After all, as commentator Joyce Vance noted:

"[T]here is no indication Joe Biden knew classified material was present in boxes stored in his office and house."
"Same for Pence. There's abundant evidence Trump knew but still refused to return items to the gov’t."

Indeed, the fact that Trump had classified documents in his own office and in his desk drawers, next to things like his passports, shows that he not only knew he had them but he felt they were important enough to keep among his most critical personal documents. Compared to dusty boxes in garages that were forgotten about for years, that shows some key intent by Trump.

On the possible charge of obstruction, there is also nothing in the record suggesting that either Biden or Pence were anything less than fully cooperative with authorities, even if their best efforts still resulted in more documents being discovered.

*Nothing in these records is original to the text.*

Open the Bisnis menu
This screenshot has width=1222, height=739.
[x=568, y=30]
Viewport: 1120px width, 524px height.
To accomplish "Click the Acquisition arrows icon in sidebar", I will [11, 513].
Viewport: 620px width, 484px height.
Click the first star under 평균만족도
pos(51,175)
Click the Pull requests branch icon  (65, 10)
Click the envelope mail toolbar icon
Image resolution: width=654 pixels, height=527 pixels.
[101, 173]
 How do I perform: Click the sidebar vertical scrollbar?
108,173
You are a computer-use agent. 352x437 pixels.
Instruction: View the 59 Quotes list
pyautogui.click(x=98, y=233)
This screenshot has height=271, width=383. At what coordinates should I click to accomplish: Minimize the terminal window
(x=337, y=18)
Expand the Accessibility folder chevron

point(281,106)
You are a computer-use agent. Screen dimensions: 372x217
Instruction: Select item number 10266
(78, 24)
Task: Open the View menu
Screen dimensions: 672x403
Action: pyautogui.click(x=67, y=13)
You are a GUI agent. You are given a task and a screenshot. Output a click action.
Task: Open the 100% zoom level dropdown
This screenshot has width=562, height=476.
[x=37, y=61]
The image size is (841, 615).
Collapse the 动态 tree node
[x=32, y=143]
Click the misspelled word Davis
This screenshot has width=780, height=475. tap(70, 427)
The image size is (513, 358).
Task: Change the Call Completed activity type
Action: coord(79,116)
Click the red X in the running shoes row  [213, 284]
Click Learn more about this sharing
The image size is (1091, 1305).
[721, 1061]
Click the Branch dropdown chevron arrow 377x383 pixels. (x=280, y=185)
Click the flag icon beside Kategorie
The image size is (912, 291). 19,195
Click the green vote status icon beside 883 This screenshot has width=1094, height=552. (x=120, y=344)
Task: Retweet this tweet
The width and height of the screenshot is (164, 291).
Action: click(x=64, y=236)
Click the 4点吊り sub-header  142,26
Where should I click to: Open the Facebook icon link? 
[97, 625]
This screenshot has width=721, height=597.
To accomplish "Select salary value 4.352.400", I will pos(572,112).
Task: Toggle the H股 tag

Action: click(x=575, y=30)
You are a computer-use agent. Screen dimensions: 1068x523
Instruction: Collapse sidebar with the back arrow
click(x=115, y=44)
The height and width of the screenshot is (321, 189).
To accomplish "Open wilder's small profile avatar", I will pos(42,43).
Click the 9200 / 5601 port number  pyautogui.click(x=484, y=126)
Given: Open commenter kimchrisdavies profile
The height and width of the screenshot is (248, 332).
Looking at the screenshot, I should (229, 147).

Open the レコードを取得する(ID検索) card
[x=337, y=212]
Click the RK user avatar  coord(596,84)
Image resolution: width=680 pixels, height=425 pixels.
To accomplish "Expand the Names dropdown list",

By contrast, Trump actively sought to prevent their return by, among other things, having his lawyers lie about the completeness of their searches and retrievals.

Whether Garland decides to appoint a special counsel over the Pence documents will turn on whether there appears to be a strong need for him to appear impartial. The public may be ready at this point to accept the fact that people like former presidents and vice presidents mess up and keep documents by mistake, but there’s no need to create a brouhaha over it unless they resist returning them.

Ironically, had Trump merely returned all the documents as initially requested by the National Archives back in 2021, none of this would have likely mattered at all to anyone. Now, Trump is left trying to defend Pence without undermining the argument that Biden should be investigated.

Trump wrote on his platform Truth Social:

“Mike Pence is an innocent man.”
“He never did anything knowingly dishonest in his life. Leave him alone!!!”

Trump may have inadvertently hit the nail on the head with this awkward rush to defend Pence, whom he once called a “coward” for not overturning the election and whom he allegedly wouldn’t have minded seeing hanged.

I can even imagine its use at trial:

“So is it your position, sir, that people who have been ‘knowingly dishonest’ with authorities should not be left alone?”